Exercise set >>
(a) Answer these questions from the surge protection passage, one answer per line:
(i) How many ground references are in the first figure?
(ii) Where are the two AC outlet grounds connected together?
(iii) Where is the protection zone ground established in the modified installation?
(b) In the surge protection passage, list every change that the modified installation makes.
(c) Reproduce everything in the surge protection passage from "- Both devices" down to "protection zone ground.".

Extract provided >>
+++
Problem #1: Multiple Grounds
There are three ground references in the above figure. AC outlet #1, AC outlet #2, and the data line all present separate ground references. The two AC outlet grounds are connected together at the power panel, many feet away. The ground wire lengths offer enough inductance to effectively create separate grounds. In addition, the data line may run hundreds of feet to yet another ground reference in remote circuitry.
Problem #2: Wiring Entering and Leaving Protection Zone
Observe in the figure the substantial distance between various conductors leaving the circle. Even if ground conductors were bonded together, destructive voltages would exist during a surge due to wire inductance.
Problem #3: The Power Lines Lack Surge Suppressors
While the data line shows a surge suppressor, the lack of suppressors in the power receptacles leaves an open hole in the protection zone. Even the best data line suppressor cannot prevent damage under these conditions.
The problems listed above are solved by employing the concepts described in the definition section above. The figure below illustrates the proper modification of the installation.
- Both devices are now powered from the same AC outlet.
- The AC outlet incorporates a surge suppressor.
- The protection zone ground is established at the AC outlet.
- Data line suppressor(s) are added at the protection zone ground.
- A ground bus bar is located at the ground area to facilitate multiple ground connections.
- Ground wires to the suppressors are very short.
+++
Data shown >>
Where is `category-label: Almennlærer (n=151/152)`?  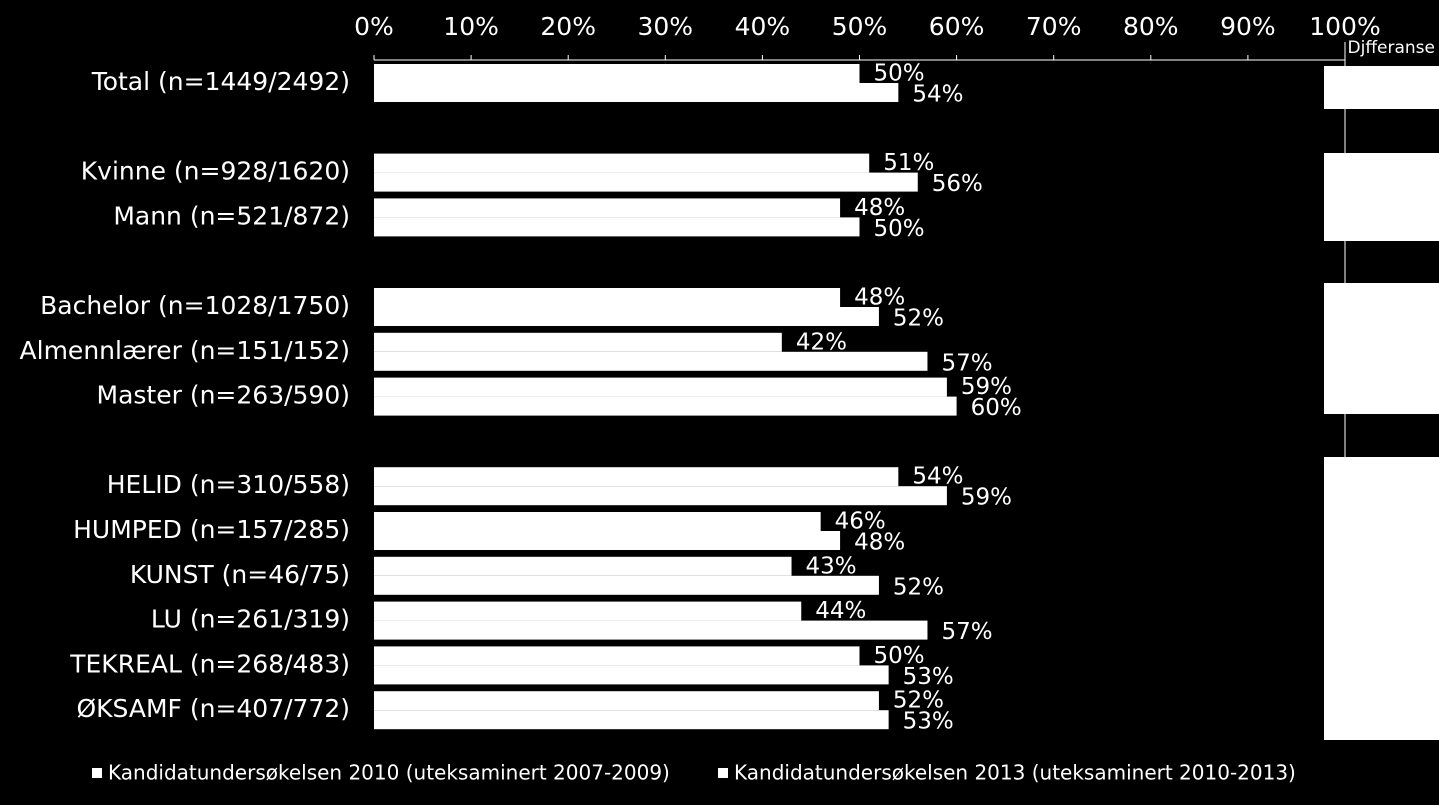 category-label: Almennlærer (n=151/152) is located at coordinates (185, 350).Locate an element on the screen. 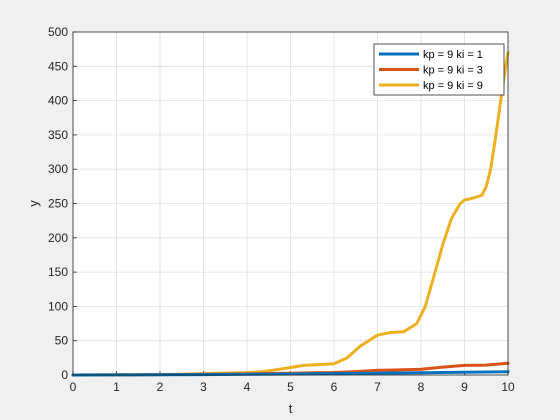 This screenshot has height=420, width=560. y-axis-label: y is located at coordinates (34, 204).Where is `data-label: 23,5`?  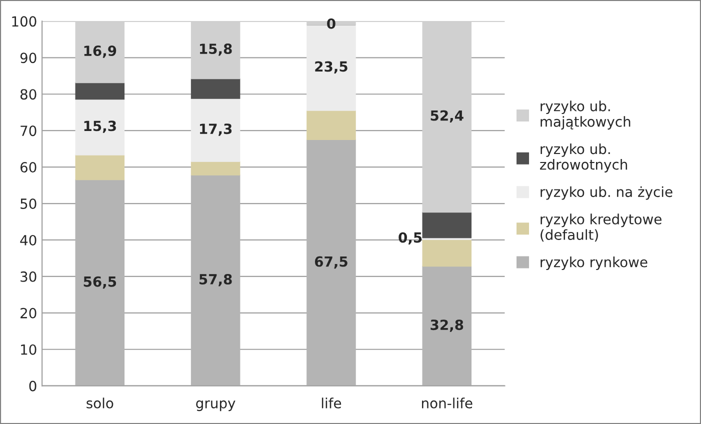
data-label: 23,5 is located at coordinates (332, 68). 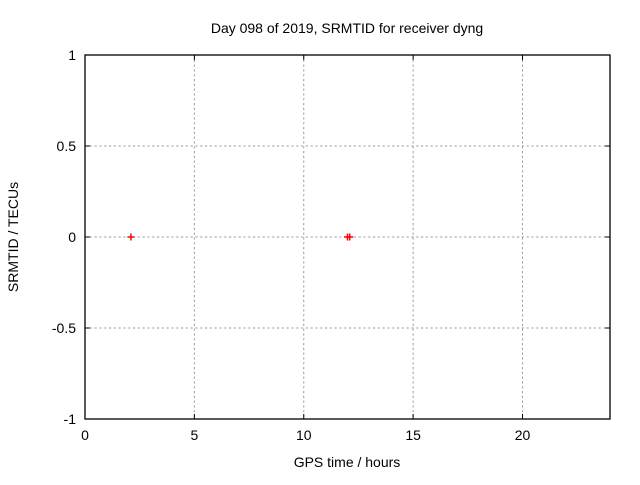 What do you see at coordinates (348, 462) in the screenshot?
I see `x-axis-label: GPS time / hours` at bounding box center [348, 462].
+++
Expected results >>
(a)
(i) Three.
(ii) At the power panel.
(iii) At the AC outlet.

(b)
- Both devices are now powered from the same AC outlet.
- The AC outlet incorporates a surge suppressor.
- The protection zone ground is established at the AC outlet.
- Data line suppressor(s) are added at the protection zone ground.
- A ground bus bar is located at the ground area to facilitate multiple ground connections.
- Ground wires to the suppressors are very short.

(c)
- Both devices are now powered from the same AC outlet.
- The AC outlet incorporates a surge suppressor.
- The protection zone ground is established at the AC outlet.
- Data line suppressor(s) are added at the protection zone ground.